Meer transparantie EU in banden onderzoek en bedrijfsleven

Lotte RooijendijkEuropees, Feature, Integriteit, Internationaal, Lobbyen, News, Nieuws, Wetgeving

Amsterdam, 25 augustus 2016 – De Europese Ombudsman, Emily O’Reilly, heeft geoordeeld dat de Europese Commissie niet enkel de namen van deskundigen die wetenschappelijke adviezen geven moet vermelden, maar ook hun banden met het bedrijfsleven. De Ombudsman geeft aan dat iedereen moet kunnen nagaan of er sprake is van eventuele belangenverstrengeling. Volgens haar moet de EU bij klachten grondiger en gedetailleerder aan kunnen tonen dat onderzoekers onafhankelijk zijn en zich niet hebben laten beïnvloeden door industriële belangen.

Het advies van de Europese Ombudsman volgt na een zaak aangekaart door Testbiotech, een Duits instituut dat de risico’s van biotechnologie in kaart brengt.
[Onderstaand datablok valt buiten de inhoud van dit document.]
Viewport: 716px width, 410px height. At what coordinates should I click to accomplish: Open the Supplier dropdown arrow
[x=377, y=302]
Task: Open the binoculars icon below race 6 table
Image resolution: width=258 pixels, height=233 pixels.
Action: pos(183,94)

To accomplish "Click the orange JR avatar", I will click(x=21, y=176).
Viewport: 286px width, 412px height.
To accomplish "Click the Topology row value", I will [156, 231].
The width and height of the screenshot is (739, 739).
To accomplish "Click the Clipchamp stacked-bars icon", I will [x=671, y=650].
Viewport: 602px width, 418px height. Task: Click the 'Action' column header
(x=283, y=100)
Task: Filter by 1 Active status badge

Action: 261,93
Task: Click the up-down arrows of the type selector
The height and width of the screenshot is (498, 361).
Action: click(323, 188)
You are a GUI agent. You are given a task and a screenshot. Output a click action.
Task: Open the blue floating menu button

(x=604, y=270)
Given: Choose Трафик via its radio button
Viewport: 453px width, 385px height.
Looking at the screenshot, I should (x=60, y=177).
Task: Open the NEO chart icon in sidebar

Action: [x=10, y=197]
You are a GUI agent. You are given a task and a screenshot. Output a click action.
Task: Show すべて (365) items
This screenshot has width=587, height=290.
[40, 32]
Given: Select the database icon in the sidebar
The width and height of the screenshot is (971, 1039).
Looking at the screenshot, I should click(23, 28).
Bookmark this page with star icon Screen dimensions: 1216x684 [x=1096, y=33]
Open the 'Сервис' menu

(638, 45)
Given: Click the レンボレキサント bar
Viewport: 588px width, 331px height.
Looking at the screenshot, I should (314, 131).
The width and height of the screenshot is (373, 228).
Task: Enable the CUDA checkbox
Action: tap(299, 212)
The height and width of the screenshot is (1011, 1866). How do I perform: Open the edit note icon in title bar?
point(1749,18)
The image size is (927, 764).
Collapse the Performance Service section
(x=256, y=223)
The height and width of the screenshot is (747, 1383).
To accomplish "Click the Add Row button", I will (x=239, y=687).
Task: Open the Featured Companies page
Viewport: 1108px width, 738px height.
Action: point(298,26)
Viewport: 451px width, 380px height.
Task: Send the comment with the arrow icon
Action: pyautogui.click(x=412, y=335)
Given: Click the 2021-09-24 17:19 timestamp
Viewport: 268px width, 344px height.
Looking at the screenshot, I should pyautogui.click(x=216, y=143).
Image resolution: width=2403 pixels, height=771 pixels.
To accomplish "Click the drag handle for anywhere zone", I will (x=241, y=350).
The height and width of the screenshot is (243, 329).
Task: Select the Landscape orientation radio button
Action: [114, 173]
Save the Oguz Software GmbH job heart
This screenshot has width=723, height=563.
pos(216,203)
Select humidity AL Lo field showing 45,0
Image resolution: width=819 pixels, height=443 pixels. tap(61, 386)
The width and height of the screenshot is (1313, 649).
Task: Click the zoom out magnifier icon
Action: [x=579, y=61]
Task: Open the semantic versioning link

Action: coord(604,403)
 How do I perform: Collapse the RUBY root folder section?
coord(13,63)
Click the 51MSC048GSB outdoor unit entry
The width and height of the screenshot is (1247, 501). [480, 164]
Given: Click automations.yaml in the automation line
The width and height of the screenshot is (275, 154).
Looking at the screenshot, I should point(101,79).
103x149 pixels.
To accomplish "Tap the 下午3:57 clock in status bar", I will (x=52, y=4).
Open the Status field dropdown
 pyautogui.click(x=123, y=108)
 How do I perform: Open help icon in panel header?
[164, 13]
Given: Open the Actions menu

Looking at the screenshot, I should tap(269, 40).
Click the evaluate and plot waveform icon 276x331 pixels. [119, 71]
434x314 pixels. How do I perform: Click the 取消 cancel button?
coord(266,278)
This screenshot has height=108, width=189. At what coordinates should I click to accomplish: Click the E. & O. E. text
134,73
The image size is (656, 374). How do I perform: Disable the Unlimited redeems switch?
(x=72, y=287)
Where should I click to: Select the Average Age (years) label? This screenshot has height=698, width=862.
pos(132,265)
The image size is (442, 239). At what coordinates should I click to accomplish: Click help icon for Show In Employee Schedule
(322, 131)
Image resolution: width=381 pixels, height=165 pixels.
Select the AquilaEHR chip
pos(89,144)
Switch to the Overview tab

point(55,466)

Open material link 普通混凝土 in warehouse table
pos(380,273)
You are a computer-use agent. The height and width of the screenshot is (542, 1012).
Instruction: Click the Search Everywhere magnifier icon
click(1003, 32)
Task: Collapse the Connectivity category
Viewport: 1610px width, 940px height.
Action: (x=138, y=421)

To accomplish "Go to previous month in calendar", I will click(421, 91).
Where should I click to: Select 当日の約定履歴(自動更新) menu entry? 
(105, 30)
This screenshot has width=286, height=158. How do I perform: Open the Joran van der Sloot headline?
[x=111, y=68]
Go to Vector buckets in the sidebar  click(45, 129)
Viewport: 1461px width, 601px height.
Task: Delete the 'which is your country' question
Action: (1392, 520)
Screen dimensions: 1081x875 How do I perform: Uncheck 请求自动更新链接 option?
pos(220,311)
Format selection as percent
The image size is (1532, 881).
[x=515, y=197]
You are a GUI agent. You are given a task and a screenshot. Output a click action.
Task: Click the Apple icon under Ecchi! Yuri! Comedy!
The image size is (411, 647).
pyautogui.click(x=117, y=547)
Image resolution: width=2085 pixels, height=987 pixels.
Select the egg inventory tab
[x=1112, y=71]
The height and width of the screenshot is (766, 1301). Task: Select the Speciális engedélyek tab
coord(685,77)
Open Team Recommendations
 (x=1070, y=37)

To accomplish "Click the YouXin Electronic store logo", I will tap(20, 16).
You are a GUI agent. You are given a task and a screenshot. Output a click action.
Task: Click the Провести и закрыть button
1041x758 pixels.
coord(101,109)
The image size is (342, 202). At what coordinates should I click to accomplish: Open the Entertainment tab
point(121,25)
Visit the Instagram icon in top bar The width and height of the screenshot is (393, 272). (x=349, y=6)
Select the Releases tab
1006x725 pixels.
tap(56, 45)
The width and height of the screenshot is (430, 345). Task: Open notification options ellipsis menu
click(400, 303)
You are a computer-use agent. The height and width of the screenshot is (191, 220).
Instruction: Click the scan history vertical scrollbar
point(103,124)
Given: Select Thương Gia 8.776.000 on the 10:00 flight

Het instituut stelt dat bij een onderzoeksproject naar de risico’s van gemanipuleerde planten, gefinancierd door de EU, sprake is van bedenkelijke banden met de industrie. De Ombudsman concludeerde na onderzoek dat de Europese Commissie formeel geen regels heeft overtreden, maar ze onderschrijft de verzoeken van Testbiotech waarin zij een meer diepgaande uitleg eisen van de EU-commissie over de banden tussen de industrie en de wetenschap.

Klacht van Testbiotech tegen EU

De klacht van Testbiotech was gericht tegen de Europese Commissie en de omgang met mogelijke belangenconflicten bij door de overheid gefinancierde onderzoeksprojecten. De EU Ombudsman besloot na onderzoek dat er geen duidelijk bewijs was voor wanbeheer bij de Europese Commissie. De Ombudsman steunt echter een aantal van de meest relevante verzoeken van het instituut en concludeert dat de Europese Commissie een vollediger en grondigere uitleg moet geven waarom zij van mening is dat de banden tussen industrie en wetenschappers geen belangenverstrengeling creëren. Bovendien stelt de Ombudsman dat de namen van betrokken deskundigen moeten worden gepubliceerd samen met hun belangenverklaringen.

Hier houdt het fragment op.